Introduction: Rapid diagnostic tests (RDTs) and microscopy are the main diagnostic tools used for detecting malaria. Unfortunately, neither can detect parasites at low infection densities observed in asymptomatic patients required for malaria elimination (<150 parasites/μL). This infection reservoir can only be detected through time-consuming molecular testing at centralized facilities. We developed and evaluated a low-resource molecular test to circumvent limitations for point of care testing.
Methods: Our rapid molecular P. falciparum test (rPf test) detects parasite DNA in whole blood by combining rapid sample preparation using TNA-Cifer Reagent (BioCifer, QLD), isothermal recombinase polymerase amplification (RPA; TwistDx, UK), and HybriDetect lateral flow strips (Milenia Biotec, Germany). Only a heating block and pipettes for liquid handling are required. We compared the performance of our test to quantitative results obtained by ultra-sensitive polymerase chain reaction (uPCR) which purifies DNA from concentrated red cells. The human blood samples tested were from volunteers within an induced blood-stage malaria clinical trial that were administered Plasmodium falciparum-infected erythrocytes intravenously and collected at various time intervals (n = 65 blood samples collected from 7 volunteers; ethics #P3483).
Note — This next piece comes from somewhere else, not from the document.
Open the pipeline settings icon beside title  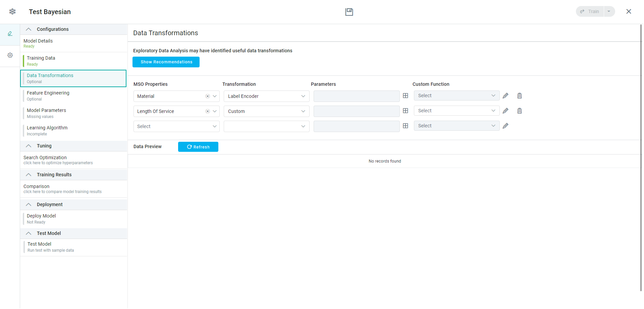point(12,12)
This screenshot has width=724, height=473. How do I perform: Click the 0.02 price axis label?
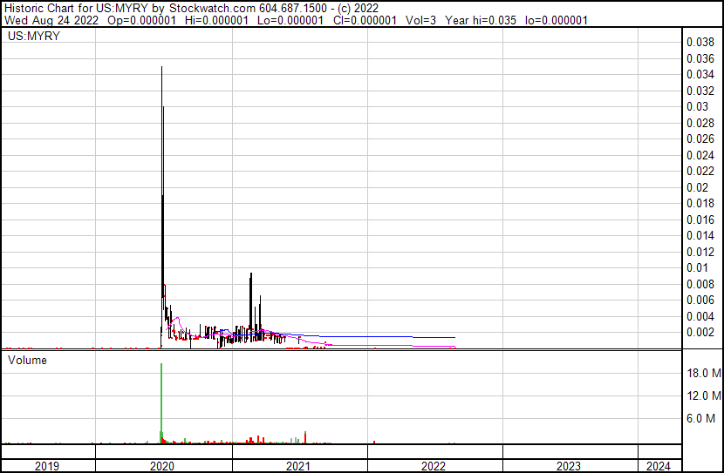698,187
Results: The rPf test took 20 minutes from the start of sample processing to final lateral flow readout. From the 65 human clinical samples analyzed, the limit of detection with 90% positive agreement with uPCR was 50 parasites/µL (95% CI, 70% to 99%) and 25 parasites/µL with 75% positivity agreement (95% CI, 57% to 89%).
Conclusion: Our rPf test was reliable for detecting low-density parasites in blood, with 8x improved sensitivity than the WHO criteria for RDT acceptance (75% positive at 200 parasites/μL). The test can be performed in non-centralized facilities as it does not require any sophisticated equipment and would be of particular benefit in settings where the extra sensitivity of whole-blood PCR testing is required, but difficult to implement.